Hypovolemic Hemodilution during Uncompensated Shock
In the current study, we were able to divide hemodynamics between compensatory and uncompensated shock in the LR group only. A remarkable increase in the plasma propofol concentration was observed during uncompensated shock (a 52% increase from baseline). The CO decreased to 1.0 ± 0.5 l/min during uncompensated shock, and hence, the plasma propofol concentration was markedly influenced by the decrease in CO. In uncompensated shock, there is an extreme decrease in peripheral perfusion, which, when combined with decreased CO, results in very little drug distribution. Therefore, the drug being delivered tends to be retained in the central compartment, resulting in a higher plasma propofol concentration.

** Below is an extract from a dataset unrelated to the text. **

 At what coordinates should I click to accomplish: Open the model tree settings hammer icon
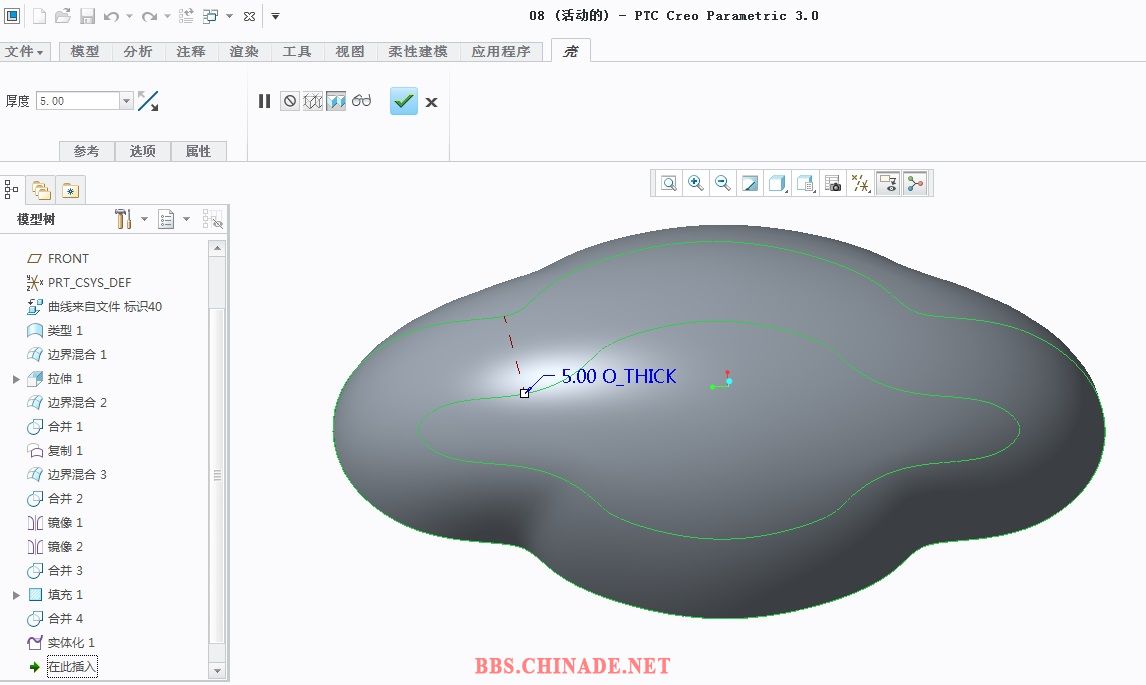pos(124,219)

Several limitations of the current study need to be addressed. Although we calculated the time course of the predicted plasma propofol concentration in the absence of H&I during continuous propofol infusion using a three-compartment model and used the predicted steady state concentration as a reference for the results in the H&I groups, interpretation of the data would be more reliable if a normovolemic control group without H&I had been included. The current study was limited because we did not measure the circulatory blood volume, and therefore, we cannot strictly assess whether isovolemia was maintained or when hypovolemia occurred during fluid infusion. In addition, isoflurane (2% end-tidal), which was used to maintain anesthesia throughout the study, might have some effect on the pharmacokinetics of propofol. Furthermore, the free propofol fraction in blood is 1.2–1.7% of the total concentration over a range of concentrations used clinically, 19but hypoalbuminemia associated with H&I may increase the free propofol fraction. Hence, the decrease in the plasma propofol concentration associated with H&I may not necessarily lead to a decrease in the hypnotic effect of propofol.
In summary, when high-volume blood loss is managed by maintaining isovolemic hemodilution and avoiding hypovolemia, the plasma propofol concentration decreases almost linearly in relation to the decrease in hematocrit. When high-volume blood loss is not adequately managed by fluid infusion and hypovolemia is induced, the plasma propofol concentration has a tendency to increase. When hypovolemia progresses and circulation collapses, the plasma propofol concentration markedly increases, even with the effect of hemodilution. Although further investigation related to pharmacodynamic effects is necessary, the clinical implication of our study is that the pseudo-steady state concentration of propofol is influenced differently depending on the method of fluid infusion associated with high-volume blood loss.